Leggiamo in La follia, il manicomio, la città che “La follia ci è tanto vicina da apparire il risvolto della ragione, così come la morte ci è così vicina da apparire il risvolto della vita; ma è altrettanto risaputo che né l’una né l’altra vicinanza ci sono gradite per il loro profondo potere conturbante, il loro unheimlich, e che riti ed istituzioni fanno di tutto per allontanarle e farle apparire cose-che-riguardano-gli-altri: la morte attraverso i rituali delle esequie e l’istituzione del cimitero, la follia attraverso i rituali della psichiatria e l’istituzione del manicomio” (p. 221).
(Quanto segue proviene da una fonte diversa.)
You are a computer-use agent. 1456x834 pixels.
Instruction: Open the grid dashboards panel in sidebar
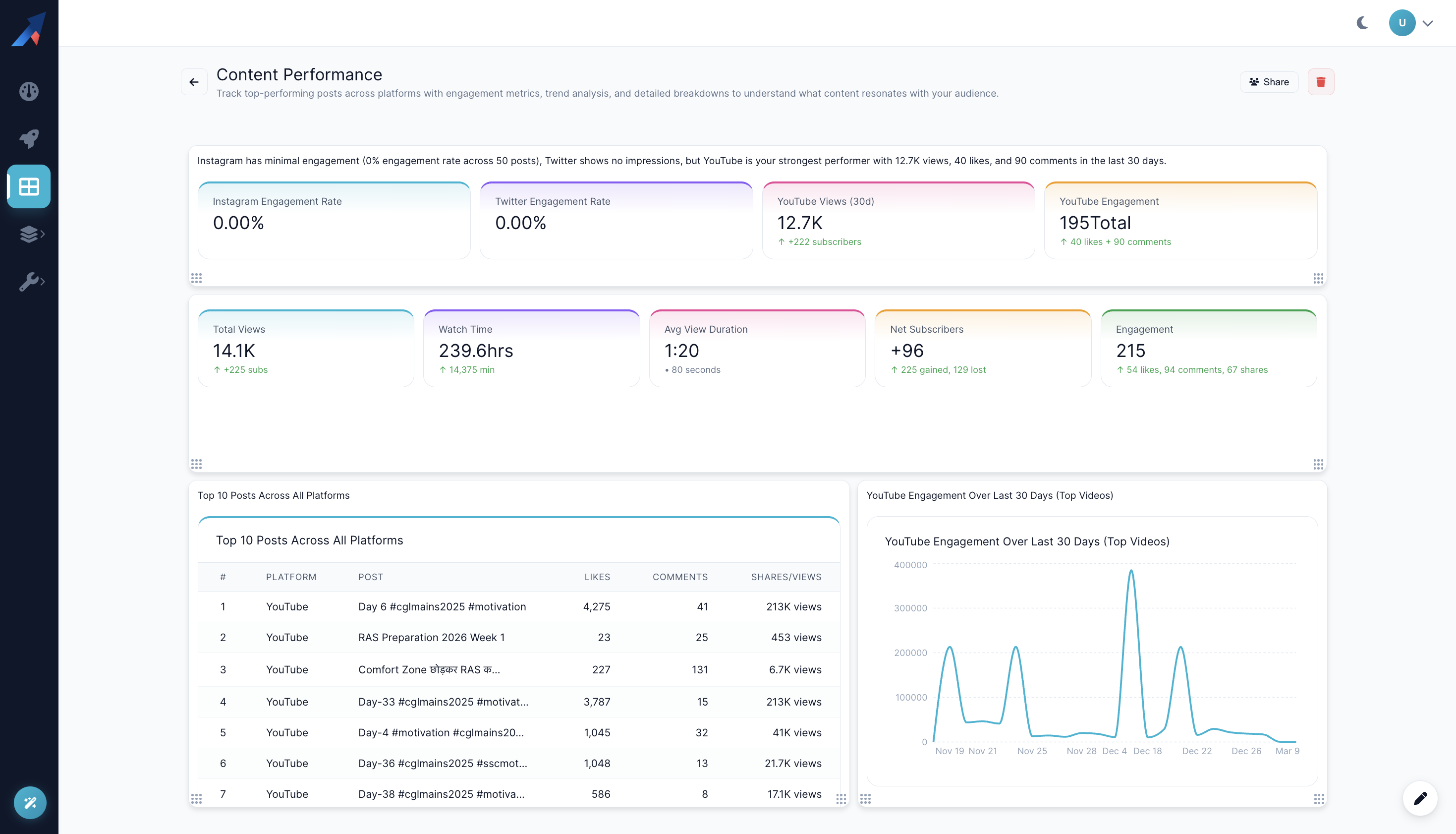[29, 186]
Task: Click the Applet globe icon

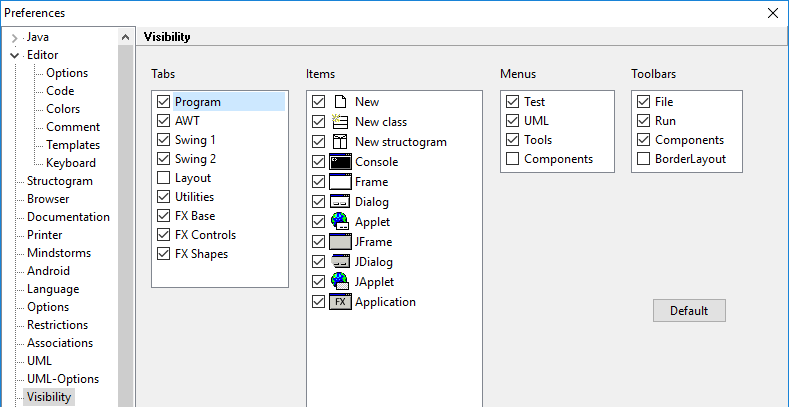Action: tap(339, 222)
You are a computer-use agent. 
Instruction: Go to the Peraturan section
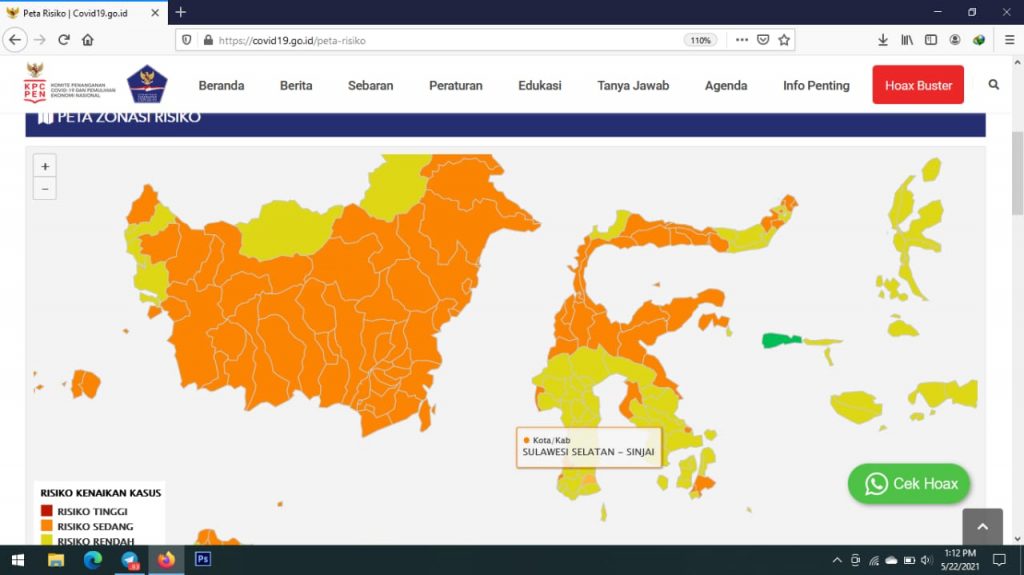[x=455, y=85]
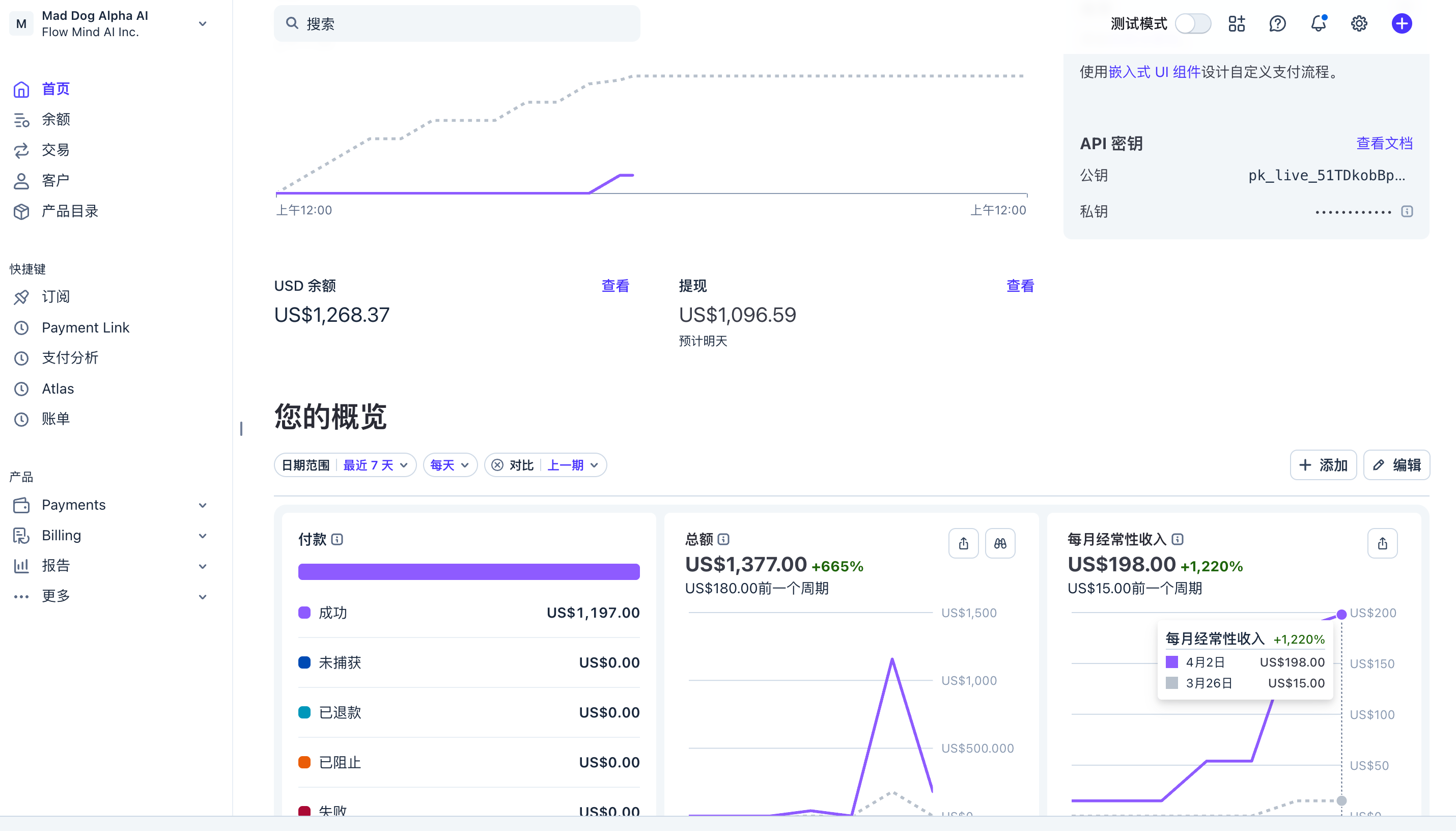Click share icon on 每月经常性收入 card
This screenshot has height=831, width=1456.
(1382, 543)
Vale la pena soffermarsi su queste poche righe, che con laconica incisività sembrano condensare in meditata sintesi tanti e tanto importanti riferimenti culturali. Ricordiamo Chesterton, “il matto è colui che ha perso tutto fuorché la ragione”; ricordiamo il “si muore” di Heidegger; ricordiamo, più in generale, i tentativi di fuga nell’anonimato della migliore tradizione filosofica dell’esistenzialismo, da Kierkegaard a Sartre; e ricordiamo i saggi di Freud sull’arte e sul potere del conturbante, di quell’ unheimlich che per semantica strutturale richiama ciò che è familiare (Heim = casa, Heimisch = familiare) nel senso stesso della sua negazione (un = prefisso di negazione?). L’elenco dei riferimenti potrebbe proseguire ancora a lungo. Sarà tuttavia meglio arrestarsi all’unheimlich, maschera dietro cui si cela, eppur prende carne, l’enigmatico binomio morte-follia. Binomio in fondo inscindibile, se è vero, come vuole l’autore dei nostri saggi, che “la follia delira la condizione umana, il destino mortale” (p.222). Con il rimando all’ unheimlich scorgiamo nell’arte l’altra faccia della follia, di quell’angoscia inossidabile che giace più o meno sopita al fondo di ogni esser-ci dell’uomo, animale ferito e agonizzante nella sua universale mortalità. Il delirio ci appare allora il canto tragico di una musa smarrita nel suo mondo proprio, idìon che resiste al cosmòn; la depersonalizzazione, estremo traguardo di una modernità che prescrive l’oggettivazione impersonale come farmaco universale, efficace in medicina come in economia e pedagogia.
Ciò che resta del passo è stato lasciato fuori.